Target pointing data:
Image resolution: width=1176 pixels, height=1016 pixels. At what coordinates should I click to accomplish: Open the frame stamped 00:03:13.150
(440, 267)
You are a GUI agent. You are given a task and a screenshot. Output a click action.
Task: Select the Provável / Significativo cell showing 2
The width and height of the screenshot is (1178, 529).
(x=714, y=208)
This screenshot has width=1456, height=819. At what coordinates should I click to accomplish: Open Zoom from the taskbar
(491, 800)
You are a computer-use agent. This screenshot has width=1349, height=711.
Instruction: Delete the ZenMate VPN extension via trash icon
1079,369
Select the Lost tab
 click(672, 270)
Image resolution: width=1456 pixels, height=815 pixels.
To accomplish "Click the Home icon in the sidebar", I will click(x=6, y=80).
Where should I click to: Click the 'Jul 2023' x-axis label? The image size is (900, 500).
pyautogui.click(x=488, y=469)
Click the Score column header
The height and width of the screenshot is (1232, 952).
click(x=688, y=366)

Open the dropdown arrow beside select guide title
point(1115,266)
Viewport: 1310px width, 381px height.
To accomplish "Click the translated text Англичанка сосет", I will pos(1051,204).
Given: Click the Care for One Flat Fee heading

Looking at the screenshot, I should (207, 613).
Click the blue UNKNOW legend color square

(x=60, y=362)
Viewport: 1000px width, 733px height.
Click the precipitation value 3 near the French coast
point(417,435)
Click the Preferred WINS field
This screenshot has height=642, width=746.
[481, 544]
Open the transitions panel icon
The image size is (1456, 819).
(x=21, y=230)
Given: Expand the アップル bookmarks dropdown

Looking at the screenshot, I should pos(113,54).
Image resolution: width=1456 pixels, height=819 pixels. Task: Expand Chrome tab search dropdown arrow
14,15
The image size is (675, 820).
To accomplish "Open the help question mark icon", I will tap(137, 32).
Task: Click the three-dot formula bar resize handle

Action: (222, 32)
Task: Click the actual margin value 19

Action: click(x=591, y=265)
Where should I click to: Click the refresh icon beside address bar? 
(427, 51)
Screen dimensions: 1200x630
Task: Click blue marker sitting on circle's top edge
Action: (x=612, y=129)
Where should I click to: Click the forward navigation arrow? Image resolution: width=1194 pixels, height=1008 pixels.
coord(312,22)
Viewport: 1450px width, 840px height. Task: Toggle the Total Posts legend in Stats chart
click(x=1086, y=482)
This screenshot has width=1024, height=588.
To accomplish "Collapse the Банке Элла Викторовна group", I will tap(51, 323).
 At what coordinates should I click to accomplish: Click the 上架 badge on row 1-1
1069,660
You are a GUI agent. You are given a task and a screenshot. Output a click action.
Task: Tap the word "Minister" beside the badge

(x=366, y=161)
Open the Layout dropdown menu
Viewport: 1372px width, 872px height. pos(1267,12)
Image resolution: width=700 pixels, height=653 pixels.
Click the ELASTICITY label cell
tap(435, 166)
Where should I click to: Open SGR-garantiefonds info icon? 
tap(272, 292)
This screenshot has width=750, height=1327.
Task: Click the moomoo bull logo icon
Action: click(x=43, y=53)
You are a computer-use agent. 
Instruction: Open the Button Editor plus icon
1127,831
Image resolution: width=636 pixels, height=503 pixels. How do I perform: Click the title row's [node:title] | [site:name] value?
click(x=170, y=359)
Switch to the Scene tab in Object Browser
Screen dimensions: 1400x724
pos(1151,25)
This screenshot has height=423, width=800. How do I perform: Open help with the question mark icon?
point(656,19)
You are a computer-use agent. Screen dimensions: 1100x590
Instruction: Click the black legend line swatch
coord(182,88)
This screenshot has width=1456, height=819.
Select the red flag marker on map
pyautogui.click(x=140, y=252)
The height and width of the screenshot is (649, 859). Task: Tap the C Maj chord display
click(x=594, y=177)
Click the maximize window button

Exercise brief: Pick out every line of the records that contains the word "beside" and copy those lines. Letter case counts.

The output:
Open the dropdown arrow beside select guide title
Where should I click to: Click the refresh icon beside address bar? 
Task: Tap the word "Minister" beside the badge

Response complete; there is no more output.